Marketing Life after Death

Cryopreservation in the Hope of Resuscitation

  • Kim Grego Università degli Studi di Milano
Parole chiave: critical discourse, cryonics, discourse, ethical debate, marketing, web communication

Abstract

A small number of companies offer cryonics services to people intending to preserve their bodies after their death, until a moment in the future when medical progress allows the corpses to return to life by treating the condition that caused their life to end. While cryopreservation has long and successfully been used to store organs and tissues, including for reproductive purposes, cryonics has not succeeded yet in reviving dead humans.
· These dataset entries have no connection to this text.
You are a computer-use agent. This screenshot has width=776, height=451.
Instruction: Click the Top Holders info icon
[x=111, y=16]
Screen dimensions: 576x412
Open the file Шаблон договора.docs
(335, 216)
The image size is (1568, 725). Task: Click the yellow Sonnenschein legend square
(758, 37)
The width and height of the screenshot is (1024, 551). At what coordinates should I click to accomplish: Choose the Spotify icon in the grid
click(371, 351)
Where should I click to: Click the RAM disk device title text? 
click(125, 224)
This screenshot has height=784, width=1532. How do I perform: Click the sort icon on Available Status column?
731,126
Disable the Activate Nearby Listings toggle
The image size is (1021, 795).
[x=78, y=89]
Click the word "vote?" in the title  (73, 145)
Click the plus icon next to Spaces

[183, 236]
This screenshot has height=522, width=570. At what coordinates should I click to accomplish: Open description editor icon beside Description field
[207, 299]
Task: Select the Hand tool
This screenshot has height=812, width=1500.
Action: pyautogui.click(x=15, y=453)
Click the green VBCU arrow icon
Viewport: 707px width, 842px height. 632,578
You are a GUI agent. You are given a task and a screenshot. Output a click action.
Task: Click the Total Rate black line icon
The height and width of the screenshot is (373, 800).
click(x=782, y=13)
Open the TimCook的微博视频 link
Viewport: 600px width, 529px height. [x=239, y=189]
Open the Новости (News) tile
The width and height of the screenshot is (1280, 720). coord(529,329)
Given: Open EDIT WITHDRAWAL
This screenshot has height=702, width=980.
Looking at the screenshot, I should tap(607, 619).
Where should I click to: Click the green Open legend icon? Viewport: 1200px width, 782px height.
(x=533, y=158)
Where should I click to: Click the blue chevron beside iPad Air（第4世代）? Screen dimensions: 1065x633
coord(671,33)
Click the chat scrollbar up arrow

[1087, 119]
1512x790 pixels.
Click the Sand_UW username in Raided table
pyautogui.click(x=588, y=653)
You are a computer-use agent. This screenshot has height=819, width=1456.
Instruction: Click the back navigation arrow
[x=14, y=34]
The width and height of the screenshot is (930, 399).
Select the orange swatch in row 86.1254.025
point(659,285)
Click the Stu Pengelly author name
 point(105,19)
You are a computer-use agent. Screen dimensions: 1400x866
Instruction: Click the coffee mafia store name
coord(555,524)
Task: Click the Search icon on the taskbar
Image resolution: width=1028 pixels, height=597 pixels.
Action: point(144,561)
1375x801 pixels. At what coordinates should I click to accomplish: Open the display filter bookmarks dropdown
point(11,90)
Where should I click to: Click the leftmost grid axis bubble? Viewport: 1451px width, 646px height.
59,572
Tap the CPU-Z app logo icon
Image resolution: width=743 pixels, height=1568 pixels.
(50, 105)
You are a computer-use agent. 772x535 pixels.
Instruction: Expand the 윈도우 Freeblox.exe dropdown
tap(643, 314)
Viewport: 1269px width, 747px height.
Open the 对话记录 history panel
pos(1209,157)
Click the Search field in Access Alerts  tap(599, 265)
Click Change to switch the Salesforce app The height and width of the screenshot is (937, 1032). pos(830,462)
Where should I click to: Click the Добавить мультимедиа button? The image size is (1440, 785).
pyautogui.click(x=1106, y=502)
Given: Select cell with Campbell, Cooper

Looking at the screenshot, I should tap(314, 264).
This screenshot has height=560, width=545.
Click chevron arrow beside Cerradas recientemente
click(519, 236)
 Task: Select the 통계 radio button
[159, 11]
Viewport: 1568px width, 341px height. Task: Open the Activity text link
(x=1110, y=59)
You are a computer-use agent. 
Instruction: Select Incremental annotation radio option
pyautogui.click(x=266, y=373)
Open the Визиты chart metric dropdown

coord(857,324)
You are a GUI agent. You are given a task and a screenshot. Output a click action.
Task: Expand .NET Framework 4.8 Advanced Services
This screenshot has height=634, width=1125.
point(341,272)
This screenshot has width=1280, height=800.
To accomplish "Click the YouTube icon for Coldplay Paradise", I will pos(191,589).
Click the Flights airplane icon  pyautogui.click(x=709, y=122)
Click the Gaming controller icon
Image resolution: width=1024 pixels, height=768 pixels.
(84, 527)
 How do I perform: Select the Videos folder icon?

This study analysed the language used by cryonics providers a) to disseminate the (pseudo)scientific knowledge and technology behind cryonics and b) to market cryonics services through their websites. It found that cryonics discourse is disseminated as scientific discourse, and marketed like other, non-bioethically relevant services and products, in ways potentially misleading for the lay public. Cryonics is furthermore disseminated and advertised based on a negotiable notion of death that does not correspond to recognised ideas of clinical or legal death. Again, this entails a potential risk where stronger social actors may mislead weaker actors into making uninformed life-or-death choices; for this reason, a critical discourse approach can prove suitable to interpret the discourse of cryonics.